Proibição a pesquisas eleitorais é descartada  da reforma política
  • 03.10
  • 2017
  • 15:07
  • Mariana Gonçalves

Acesso à Informação

Proibição a pesquisas eleitorais é descartada da reforma política

O relator da reforma política na Câmara dos Deputados, Vicente Cândido (PT-SP), retirou de seu texto a proposta de proibir a veiculação de pesquisas de intenção de voto na semana anterior às eleições, segundo informações da Folha de S.Paulo. A nova versão do texto deve ir à votação na Câmara nesta terça-feira (3.out.2017). 

De acordo com o jornal, o relator disse ter descartado do texto os pontos que considerou mais polêmicos, a fim de agilizar sua votação (a reforma tem que ser aprovada por Câmara e Senado até 7.out.2017 para valer nas eleições de 2018). Todas as propostas de mudanças sobre pesquisas eleitorais foram descartadas. 

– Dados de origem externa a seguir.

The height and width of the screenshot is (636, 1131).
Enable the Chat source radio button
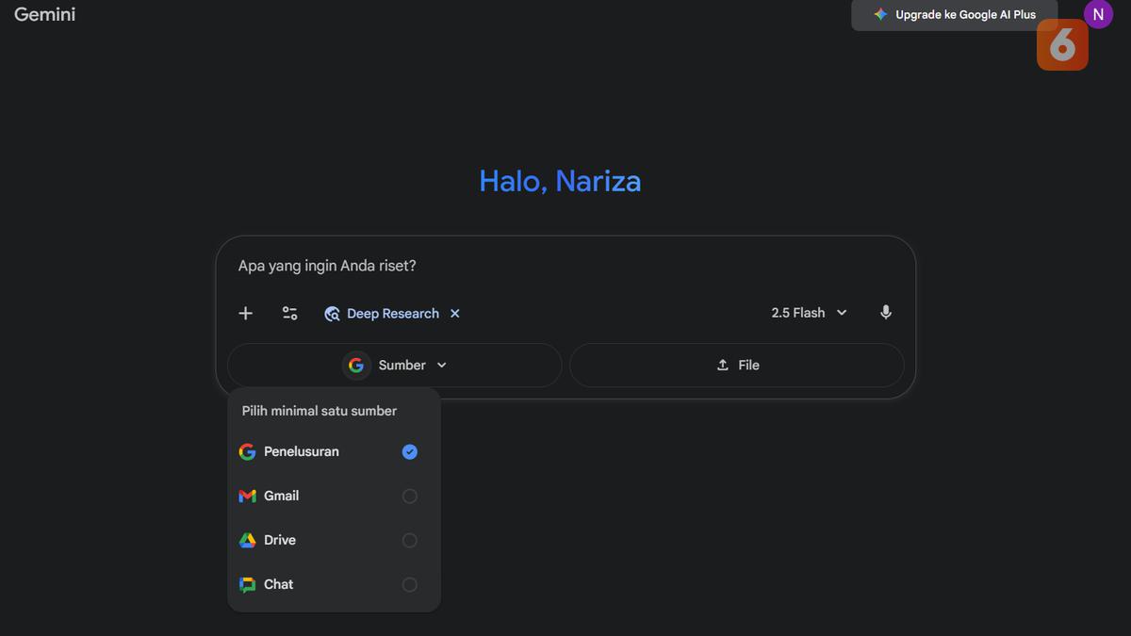pos(409,585)
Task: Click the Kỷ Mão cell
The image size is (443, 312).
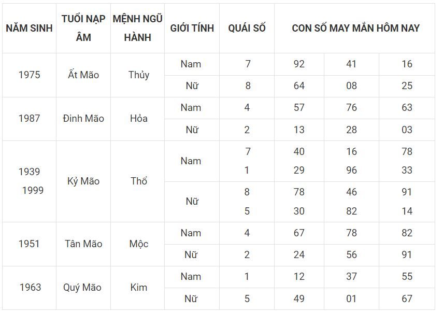Action: tap(83, 181)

Cândido vinha defendendo a medida há meses argumentando que era necessário inibir a divulgação de pesquisas fraudulentas. A Comissão Especial da Câmara que discute a reforma política havia aprovado o texto original com a restrição no último mês (12.set.2017). 

Representantes de institutos de pesquisas, como a Abep e o Ibope, protestaram que a proibição seria nociva ao eleitor, que ficaria privado de informações essenciais para o voto.

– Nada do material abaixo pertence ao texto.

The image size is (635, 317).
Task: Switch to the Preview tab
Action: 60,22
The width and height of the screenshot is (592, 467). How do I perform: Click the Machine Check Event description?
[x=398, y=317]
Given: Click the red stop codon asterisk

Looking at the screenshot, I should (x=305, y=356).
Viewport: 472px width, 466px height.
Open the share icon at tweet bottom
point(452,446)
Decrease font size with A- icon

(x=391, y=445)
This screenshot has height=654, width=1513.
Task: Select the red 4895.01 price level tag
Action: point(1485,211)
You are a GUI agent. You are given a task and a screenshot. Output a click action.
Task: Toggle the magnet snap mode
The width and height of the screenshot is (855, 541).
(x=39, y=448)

A Abraji foi uma das entidades que se manifestou na época, afirmando que a restrição representaria um ataque à liberdade de expressão e de informação. 

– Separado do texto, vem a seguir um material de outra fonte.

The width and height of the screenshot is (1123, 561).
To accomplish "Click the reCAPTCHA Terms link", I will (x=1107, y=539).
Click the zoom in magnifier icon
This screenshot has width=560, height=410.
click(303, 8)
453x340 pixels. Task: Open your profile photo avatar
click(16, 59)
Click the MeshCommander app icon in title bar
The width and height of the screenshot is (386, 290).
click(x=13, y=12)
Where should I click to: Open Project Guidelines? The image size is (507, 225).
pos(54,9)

“Pesquisas eleitorais são uma ferramenta importante para a tomada de decisão do cidadão. Para o jornalismo, são uma régua importante – complementar ao monitoramento das campanhas e das prestações de contas – para contextualizar o comportamento de cada candidato”, escreveu a diretoria da associação em nota. “Restringir a circulação de resultados de pesquisas eleitorais aos partidos vai contra qualquer noção de interesse público.”